Itulah laut yang maha indah,
ke sanalah kita semuanya berpindah,
hasilkan bekal kayu dan juadah
selamatlah engkau sempurna musyahadah.

Silan itu ombaknya kisah,
banyaklah akan ke sana berpindah,
topan dan ribut terlalu ‘azamah,
perbetuli pedoman jangan berubah

Laut Kulzum terlalu dalam,
ombaknya muhit pada sekalian alam
banyaklah di sana rusak dan karam,
perbaiki na’am, siang dan malam.

Ingati sungguh siang dan malam,
lautnya deras bertambah dalam,
anginpun keras, ombaknya rencam,
ingati perahu jangan tenggelam.

Jikalau engkau ingati sungguh,
angin yang keras menjadi teduh
tambahan selalu tetap yang cabuh
selamat engkau ke pulau itu berlabuh.

Sampailah ahad dengan masanya,
datanglah angin dengan paksanya,
belajar perahu sidang budimannya,
berlayar itu dengan kelengkapannya.

Wujud Allah nama perahunya,
ilmu Allah akan [dayungnya]
iman Allah nama kemudinya,
“yakin akan Allah” nama pawangnya

“Taharat dan istinja’” nama lantainya,
“kufur dan masiat” air ruangnya,
tawakkul akan Allah jurubatunya
tauhid itu akan sauhnya.

Salat akan nabi tali bubutannya,
istigfar Allah akan layarnya,
“Allahu Akbar” nama anginnya,
subhan Allah akan lajunya.

“Wallahu a’lam” nama rantaunya,
“iradat Allah” nama bandarnya,
“kudrat Allah” nama labuhannya,
“surga jannat an naim nama negerinya

Karangan ini suatu madah,
mengarangkan syair tempat berpindah,
di dalam dunia janganlah tam’ah,
di dalam kubur berkhalwat sudah.

Kenali dirimu di dalam kubur,
badan seorang hanya tersungkur
dengan siapa lawan bertutur?
di balik papan badan terhancur.

Di dalam dunia banyaklah mamang,
ke akhirat jua tempatmu pulang,
janganlah disusahi emas dan uang,
itulah membawa badan terbuang.

Tuntuti ilmu jangan kepalang,
di dalam kubur terbaring seorang,
Munkar wa Nakir ke sana datang,
menanyakan jikalau ada engkau sembahyang

Tongkatnya lekat tiada terhisab,
badanmu remuk siksa dan azab,
akalmu itu hilang dan lenyap,
(baris ini tidak terbaca)

Munkar wa Nakir bukan kepalang,
suaranya merdu bertambah garang,
tongkatnya besar terlalu panjang,
cabuknya banyak tiada terbilang

Kenali dirimu, hai anak dagang!
di balik papan tidur telentang,
kelam dan dingin bukan kepalang,
dengan siapa lawan berbincang?

La ilaha illallahu itulah firman,
Tuhan itulah pergantungan alam sekalian,
iman tersurat pada hati insap,
siang dan malam jangan dilalaikan.

La ilaha illallahu itu terlalu nyata,
tauhid ma’rifat semata-mata,
memandang yang gaib semuanya rata,
lenyapkan ke sana sekalian kita.

La ilaha illallahu itu janganlah kaupermudah-mudah,
sekalian makhluk ke sana berpindah,
da’im dan ka’im jangan berubah,
khalak di sana dengan La ilaha illallahu.

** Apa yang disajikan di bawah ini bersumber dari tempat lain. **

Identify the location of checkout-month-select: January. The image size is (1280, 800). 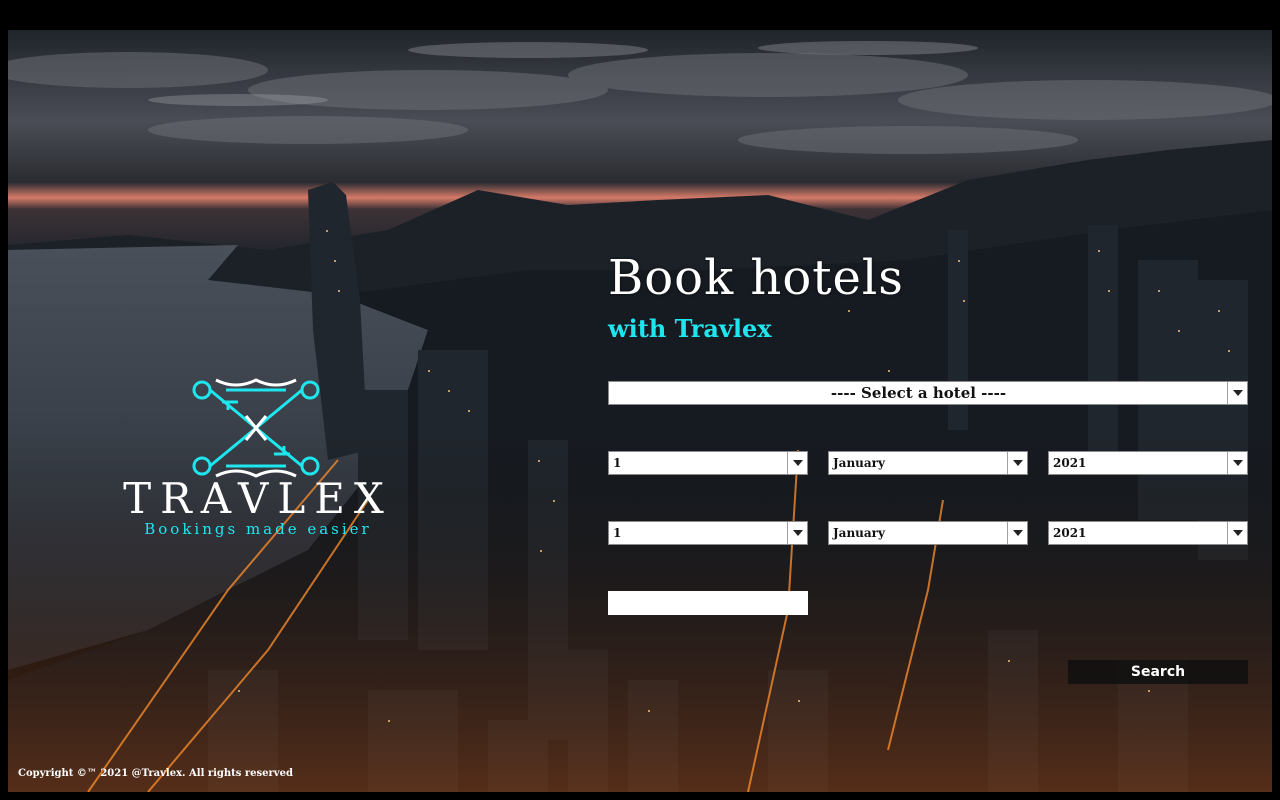
(928, 533).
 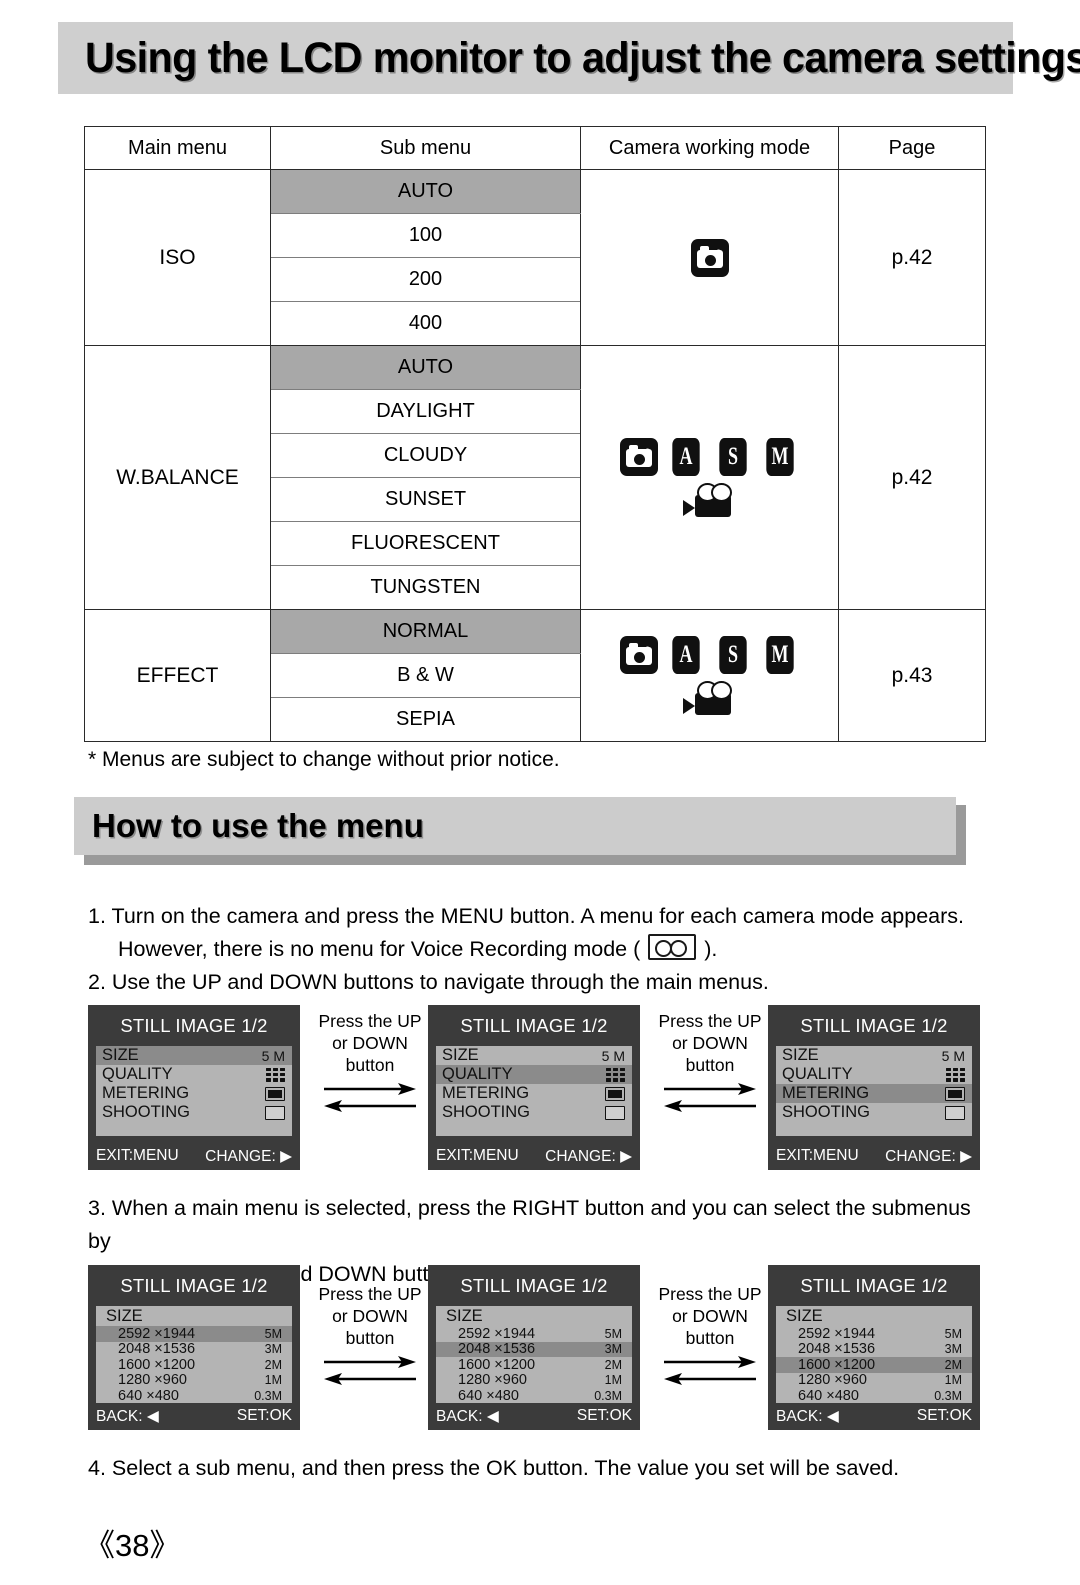 I want to click on lcd-menu-item-label: SHOOTING, so click(x=146, y=1112).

La ilaha illallahu itu jangan kaulalaikan,
siang dan malam jangan kau sunyikan,
selama hidup juga engkau pakaikan,
Allah dan rasul juga yang menyampaikan.

La ilaha illallahu itu kata yang teguh,
memadamkan cahaya sekalian rusuh,
jin dan syaitan sekalian musuh,
hendak membawa dia bersungguh-sungguh.

La ilaha illallahu itu kesudahan kata,
tauhid ma’rifat semata-mata.
hapuskan hendak sekalian perkara,
hamba dan Tuhan tiada berbeda.

La ilaha illallahu itu tempat mengintai,
medan yang kadim tempat berdamai,
wujud Allah terlalu bitai,
siang dan malam jangan bercerai.

La ilaha illallahu itu tempat musyahadah,
menyatakan tauhid jangan berubah,
sempurnalah jalan iman yang mudah,
pertemuan Tuhan terlalu susah.



SYAIR IKAN TERUBUK
(Ulul Azmi)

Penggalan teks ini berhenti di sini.